• Pixel coordinate grounding data:
════

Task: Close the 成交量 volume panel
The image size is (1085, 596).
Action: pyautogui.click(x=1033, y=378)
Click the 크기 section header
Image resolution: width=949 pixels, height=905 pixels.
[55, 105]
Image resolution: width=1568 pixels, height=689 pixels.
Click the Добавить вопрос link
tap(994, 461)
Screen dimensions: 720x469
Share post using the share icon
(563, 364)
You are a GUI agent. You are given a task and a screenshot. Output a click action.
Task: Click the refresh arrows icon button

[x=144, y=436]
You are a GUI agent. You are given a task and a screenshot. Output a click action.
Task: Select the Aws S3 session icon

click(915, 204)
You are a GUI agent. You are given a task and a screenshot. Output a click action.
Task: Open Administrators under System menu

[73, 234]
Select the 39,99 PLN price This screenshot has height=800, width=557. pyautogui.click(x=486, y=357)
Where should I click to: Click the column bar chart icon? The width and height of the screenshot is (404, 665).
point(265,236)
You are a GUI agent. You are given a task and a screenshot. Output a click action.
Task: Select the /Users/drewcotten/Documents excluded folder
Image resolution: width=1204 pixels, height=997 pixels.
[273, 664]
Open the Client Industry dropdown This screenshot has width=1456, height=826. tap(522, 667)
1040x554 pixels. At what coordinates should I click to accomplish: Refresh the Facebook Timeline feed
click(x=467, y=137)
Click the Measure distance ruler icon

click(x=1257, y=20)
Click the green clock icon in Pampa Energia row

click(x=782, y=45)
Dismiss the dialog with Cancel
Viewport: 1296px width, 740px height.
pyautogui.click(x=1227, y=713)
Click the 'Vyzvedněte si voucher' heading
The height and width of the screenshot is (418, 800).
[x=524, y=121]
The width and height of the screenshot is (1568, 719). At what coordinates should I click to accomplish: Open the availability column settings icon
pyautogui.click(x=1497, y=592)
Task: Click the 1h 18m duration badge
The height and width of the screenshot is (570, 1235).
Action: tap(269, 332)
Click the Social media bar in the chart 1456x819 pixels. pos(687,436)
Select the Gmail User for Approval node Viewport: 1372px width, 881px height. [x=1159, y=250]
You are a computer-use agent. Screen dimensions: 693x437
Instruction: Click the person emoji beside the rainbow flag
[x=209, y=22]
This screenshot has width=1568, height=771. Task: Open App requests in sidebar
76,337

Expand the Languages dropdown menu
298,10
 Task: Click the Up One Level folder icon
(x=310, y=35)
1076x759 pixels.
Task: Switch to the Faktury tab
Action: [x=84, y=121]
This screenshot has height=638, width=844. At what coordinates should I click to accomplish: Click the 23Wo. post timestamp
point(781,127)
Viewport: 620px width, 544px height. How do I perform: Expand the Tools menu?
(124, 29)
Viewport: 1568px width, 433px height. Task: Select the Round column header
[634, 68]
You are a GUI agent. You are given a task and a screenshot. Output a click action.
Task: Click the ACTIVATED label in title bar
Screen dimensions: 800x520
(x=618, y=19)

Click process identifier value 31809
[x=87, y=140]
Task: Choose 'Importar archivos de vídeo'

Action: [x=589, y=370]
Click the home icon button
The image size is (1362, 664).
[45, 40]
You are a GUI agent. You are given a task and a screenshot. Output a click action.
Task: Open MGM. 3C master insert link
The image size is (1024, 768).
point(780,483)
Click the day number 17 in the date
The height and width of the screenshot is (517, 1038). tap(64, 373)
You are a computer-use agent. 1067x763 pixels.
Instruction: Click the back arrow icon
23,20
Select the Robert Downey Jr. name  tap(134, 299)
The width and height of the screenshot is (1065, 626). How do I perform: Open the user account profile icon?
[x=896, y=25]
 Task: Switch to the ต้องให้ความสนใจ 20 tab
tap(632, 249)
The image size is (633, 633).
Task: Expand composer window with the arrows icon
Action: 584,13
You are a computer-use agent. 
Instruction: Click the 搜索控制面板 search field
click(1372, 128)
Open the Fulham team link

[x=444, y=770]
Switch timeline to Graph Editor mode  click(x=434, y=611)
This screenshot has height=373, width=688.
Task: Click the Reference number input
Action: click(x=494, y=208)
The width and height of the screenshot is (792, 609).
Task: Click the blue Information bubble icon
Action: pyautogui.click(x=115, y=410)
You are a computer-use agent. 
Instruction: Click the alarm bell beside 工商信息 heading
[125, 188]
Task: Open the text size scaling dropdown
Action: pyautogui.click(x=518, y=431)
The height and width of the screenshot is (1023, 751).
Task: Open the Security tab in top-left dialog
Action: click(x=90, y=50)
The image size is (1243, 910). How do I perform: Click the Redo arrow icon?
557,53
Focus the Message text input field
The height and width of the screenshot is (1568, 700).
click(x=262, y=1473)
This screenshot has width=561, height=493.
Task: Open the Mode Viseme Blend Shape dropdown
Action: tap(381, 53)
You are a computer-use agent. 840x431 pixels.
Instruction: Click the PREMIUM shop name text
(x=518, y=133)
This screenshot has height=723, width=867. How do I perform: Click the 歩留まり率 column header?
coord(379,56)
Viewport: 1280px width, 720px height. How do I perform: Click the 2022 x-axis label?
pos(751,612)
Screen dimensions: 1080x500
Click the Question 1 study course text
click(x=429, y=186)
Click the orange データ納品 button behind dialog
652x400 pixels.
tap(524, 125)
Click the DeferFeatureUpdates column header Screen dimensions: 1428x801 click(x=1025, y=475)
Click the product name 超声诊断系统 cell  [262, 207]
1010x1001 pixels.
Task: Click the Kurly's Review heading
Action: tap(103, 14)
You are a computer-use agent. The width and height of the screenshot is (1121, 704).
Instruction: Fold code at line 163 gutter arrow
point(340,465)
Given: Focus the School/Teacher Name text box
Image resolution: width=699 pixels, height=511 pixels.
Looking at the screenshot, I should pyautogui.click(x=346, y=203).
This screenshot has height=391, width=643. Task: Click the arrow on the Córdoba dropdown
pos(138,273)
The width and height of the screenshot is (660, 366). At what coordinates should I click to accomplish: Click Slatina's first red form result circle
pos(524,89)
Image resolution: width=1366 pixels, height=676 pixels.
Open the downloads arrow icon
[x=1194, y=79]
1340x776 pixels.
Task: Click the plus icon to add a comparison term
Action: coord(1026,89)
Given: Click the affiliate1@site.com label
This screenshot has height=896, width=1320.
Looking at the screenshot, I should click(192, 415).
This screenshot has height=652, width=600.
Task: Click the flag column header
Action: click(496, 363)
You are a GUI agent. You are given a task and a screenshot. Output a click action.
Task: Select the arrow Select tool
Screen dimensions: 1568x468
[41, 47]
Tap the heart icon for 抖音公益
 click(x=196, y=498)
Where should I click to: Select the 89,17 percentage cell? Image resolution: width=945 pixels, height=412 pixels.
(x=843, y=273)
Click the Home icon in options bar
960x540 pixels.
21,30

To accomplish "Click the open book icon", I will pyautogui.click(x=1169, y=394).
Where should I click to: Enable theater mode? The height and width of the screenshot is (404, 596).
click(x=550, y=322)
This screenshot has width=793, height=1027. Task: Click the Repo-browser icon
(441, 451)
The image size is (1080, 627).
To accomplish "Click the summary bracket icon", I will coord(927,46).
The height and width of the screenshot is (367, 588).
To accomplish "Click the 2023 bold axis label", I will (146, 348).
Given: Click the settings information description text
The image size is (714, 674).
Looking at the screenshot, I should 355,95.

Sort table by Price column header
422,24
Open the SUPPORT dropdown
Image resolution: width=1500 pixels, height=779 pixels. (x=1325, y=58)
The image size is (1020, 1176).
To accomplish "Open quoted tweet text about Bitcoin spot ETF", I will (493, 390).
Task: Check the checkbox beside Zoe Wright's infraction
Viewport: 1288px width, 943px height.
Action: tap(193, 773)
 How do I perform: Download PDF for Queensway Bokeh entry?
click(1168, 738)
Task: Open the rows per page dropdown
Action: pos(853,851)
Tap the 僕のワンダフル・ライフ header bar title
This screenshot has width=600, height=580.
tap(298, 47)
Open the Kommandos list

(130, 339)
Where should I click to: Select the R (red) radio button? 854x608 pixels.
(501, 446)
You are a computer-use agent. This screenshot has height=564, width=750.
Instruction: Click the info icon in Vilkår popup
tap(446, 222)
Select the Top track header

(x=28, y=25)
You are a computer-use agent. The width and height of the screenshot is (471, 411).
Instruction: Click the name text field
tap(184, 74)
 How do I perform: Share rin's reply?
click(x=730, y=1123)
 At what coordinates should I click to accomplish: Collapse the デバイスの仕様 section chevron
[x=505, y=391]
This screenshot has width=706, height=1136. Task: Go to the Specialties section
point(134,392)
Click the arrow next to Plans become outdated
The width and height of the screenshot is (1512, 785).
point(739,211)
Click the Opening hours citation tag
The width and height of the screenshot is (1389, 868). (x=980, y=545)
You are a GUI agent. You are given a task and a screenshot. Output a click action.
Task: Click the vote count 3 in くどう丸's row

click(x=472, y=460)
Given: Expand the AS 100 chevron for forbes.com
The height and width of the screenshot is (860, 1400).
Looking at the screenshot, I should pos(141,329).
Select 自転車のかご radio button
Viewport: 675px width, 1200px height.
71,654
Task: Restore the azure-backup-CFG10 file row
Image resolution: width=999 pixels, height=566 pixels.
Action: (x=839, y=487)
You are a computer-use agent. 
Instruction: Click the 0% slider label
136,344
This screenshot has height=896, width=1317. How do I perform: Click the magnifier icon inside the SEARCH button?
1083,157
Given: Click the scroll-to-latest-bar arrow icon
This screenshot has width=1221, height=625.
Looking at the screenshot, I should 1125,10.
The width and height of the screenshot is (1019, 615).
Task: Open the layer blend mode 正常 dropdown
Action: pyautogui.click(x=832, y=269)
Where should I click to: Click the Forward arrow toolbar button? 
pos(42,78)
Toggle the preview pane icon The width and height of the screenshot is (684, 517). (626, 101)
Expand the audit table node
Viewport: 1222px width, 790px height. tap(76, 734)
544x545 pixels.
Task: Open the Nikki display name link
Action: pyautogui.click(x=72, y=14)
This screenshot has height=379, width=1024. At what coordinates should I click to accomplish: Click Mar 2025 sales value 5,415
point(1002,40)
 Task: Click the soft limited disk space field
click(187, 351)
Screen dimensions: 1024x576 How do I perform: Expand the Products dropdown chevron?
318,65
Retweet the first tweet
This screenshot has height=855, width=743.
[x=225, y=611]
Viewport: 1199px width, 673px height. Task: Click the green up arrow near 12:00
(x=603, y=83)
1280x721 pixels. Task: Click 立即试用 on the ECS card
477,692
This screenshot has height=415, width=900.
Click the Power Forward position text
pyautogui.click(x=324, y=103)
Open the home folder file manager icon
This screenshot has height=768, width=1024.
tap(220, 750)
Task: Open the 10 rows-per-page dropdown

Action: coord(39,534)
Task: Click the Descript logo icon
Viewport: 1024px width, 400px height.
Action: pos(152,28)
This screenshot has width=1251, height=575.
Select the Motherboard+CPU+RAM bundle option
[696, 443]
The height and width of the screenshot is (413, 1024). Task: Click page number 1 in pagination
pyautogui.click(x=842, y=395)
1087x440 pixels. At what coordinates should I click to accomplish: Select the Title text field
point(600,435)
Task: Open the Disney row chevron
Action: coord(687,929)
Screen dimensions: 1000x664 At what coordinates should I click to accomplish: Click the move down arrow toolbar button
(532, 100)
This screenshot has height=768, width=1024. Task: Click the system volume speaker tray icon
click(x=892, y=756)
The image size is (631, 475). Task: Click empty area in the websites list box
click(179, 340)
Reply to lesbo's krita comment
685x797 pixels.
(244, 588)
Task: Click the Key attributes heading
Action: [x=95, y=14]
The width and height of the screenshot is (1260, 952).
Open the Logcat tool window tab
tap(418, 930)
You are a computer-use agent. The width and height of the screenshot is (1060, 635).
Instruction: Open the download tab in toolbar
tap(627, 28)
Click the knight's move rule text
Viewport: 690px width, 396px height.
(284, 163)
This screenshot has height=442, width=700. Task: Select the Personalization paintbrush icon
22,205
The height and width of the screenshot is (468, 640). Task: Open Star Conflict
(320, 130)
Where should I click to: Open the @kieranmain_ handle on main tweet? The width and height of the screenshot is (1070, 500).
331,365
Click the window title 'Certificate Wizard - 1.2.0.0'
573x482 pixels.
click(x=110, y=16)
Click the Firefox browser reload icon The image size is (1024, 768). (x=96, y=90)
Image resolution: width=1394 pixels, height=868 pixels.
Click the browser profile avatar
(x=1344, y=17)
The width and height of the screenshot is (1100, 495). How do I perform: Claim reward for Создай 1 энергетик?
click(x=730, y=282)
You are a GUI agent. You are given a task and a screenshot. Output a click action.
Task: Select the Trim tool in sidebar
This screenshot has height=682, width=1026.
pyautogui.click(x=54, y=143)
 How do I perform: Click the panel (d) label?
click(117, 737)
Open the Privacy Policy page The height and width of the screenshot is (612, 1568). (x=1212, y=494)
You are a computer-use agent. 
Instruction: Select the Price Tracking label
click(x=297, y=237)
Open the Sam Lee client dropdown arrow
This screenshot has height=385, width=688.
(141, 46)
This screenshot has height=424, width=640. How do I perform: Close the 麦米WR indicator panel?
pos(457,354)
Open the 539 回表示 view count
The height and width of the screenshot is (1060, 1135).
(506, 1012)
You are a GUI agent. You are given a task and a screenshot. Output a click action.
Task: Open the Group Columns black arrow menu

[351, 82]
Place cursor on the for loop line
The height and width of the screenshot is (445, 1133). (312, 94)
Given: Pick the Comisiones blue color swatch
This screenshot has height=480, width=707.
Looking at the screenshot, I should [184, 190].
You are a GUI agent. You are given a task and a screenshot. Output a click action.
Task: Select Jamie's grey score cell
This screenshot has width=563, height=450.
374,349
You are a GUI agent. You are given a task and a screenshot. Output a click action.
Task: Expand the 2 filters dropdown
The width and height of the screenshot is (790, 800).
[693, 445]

════

• Task brief:
From the line holding "The height and width of the screenshot is (1060, 1135)." through the last line above, reproduce each line exactly and add nothing.

• Output below:
The height and width of the screenshot is (1060, 1135).
(506, 1012)
You are a GUI agent. You are given a task and a screenshot. Output a click action.
Task: Open the Group Columns black arrow menu

[351, 82]
Place cursor on the for loop line
The height and width of the screenshot is (445, 1133). (312, 94)
Given: Pick the Comisiones blue color swatch
This screenshot has height=480, width=707.
Looking at the screenshot, I should [184, 190].
You are a GUI agent. You are given a task and a screenshot. Output a click action.
Task: Select Jamie's grey score cell
This screenshot has width=563, height=450.
374,349
You are a GUI agent. You are given a task and a screenshot. Output a click action.
Task: Expand the 2 filters dropdown
The width and height of the screenshot is (790, 800).
[693, 445]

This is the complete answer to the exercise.